- Directed by: Assel Aushakimova
- Written by: Assel Aushakimova
- Produced by: Antoine Simkine, Almagul Thleukhanova, Kifrik Martin
- Starring: Saltanat Nauruz Assel Abdimavlenova Shyngys Beibituly Duisenbek Sydykbekov
- Cinematography: Aidar Ospanov
- Edited by: Alanté Kavaïté
- Production companies: Les Films d’Antoine (France), Alma Pictures (Kazakhstan), Maipo Film (Norway)
- Release date: June 9, 2024 (Tribeca Festival);
- Running time: 100 minutes
- Country: Kazakhstan
- Language: Russian

= Bikechess =

Bikechess is a 2024 Kazakhstani drama film written and directed by Assel Aushakimova. The French-Kazakh-Norwegian co-production had its world premiere at the Tribeca Festival on 9 June 2024, where the film won Best International Narrative Feature.

With dark humour, the film dissects the levels of absurdity that the state will embrace and the constraints journalists face when striving to maintain ethical standards in the face of institutional pressures.

== Plot ==
The film's title refers to a new sport invented in Kazakhstan that consists of playing chess while pedalling a fitness bike, a subject that Dina covers as the government's latest innovation for the Kazakh populace.
She works as a journalist for the Kazakh national television station and the stories she is asked to report on are increasingly absurd. Dina also looks after her young sister, a lesbian activist, who regularly finds herself in trouble with the authorities and her love life is limited to a few secret meetings with her married cameraman. Dina continues her professional duties, motivated by the promise of a coveted government position.

== Reception ==

=== Critical response ===
Cineuropa: "Bikechess is a dry, minimalist, and deadpan tragicomedy, structured episodically. Each segment might seem poised to launch into a comedic sketch, yet it is the prolonged exposition, driven by slow-burning observation, that transforms the entire sequence of meaningless events and campaigns into a punchline—revealing them as mere government propaganda purportedly aimed at serving the public. Aushakimova merges this portrayal with a critique of a life under a repressive regime, run not by the competent but by the vain, and thus paints a broader social critique that transcends Kazakhstan."

In Review Online: "The director borrows and translates quite a bit from the modern European social-drama school developed by filmmakers like the Dardenne brothers into the Kazakh context. The dialectic creates something familiar to both worlds, but new in itself."

Variety: "Aushakimova and cinematographer Aidar Ospanov take an unobtrusive, almost documentarian approach to each scene, which works to capture reaction shots that comment on various ongoing government rigmaroles. However, its more personal narratives, involving Dina and her immediate circle, often end up approached as superficially as the fluff pieces she’s forced to cover, with no real recourse."

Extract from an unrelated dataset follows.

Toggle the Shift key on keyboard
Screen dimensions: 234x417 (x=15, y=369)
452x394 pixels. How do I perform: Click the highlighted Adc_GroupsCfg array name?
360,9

The jury of Tribeca Festival: “Pointing out through comedic eyes the absurdity to which the state can go to hide deeper issues, the jury truly appreciates the director’s fresh look at the ethics of journalism.”

=== Accolades ===
2023 : Works in Progress award - Karlovy Vary International Film Festival

2024 : Best International Narrative Feature - Tribeca Festival.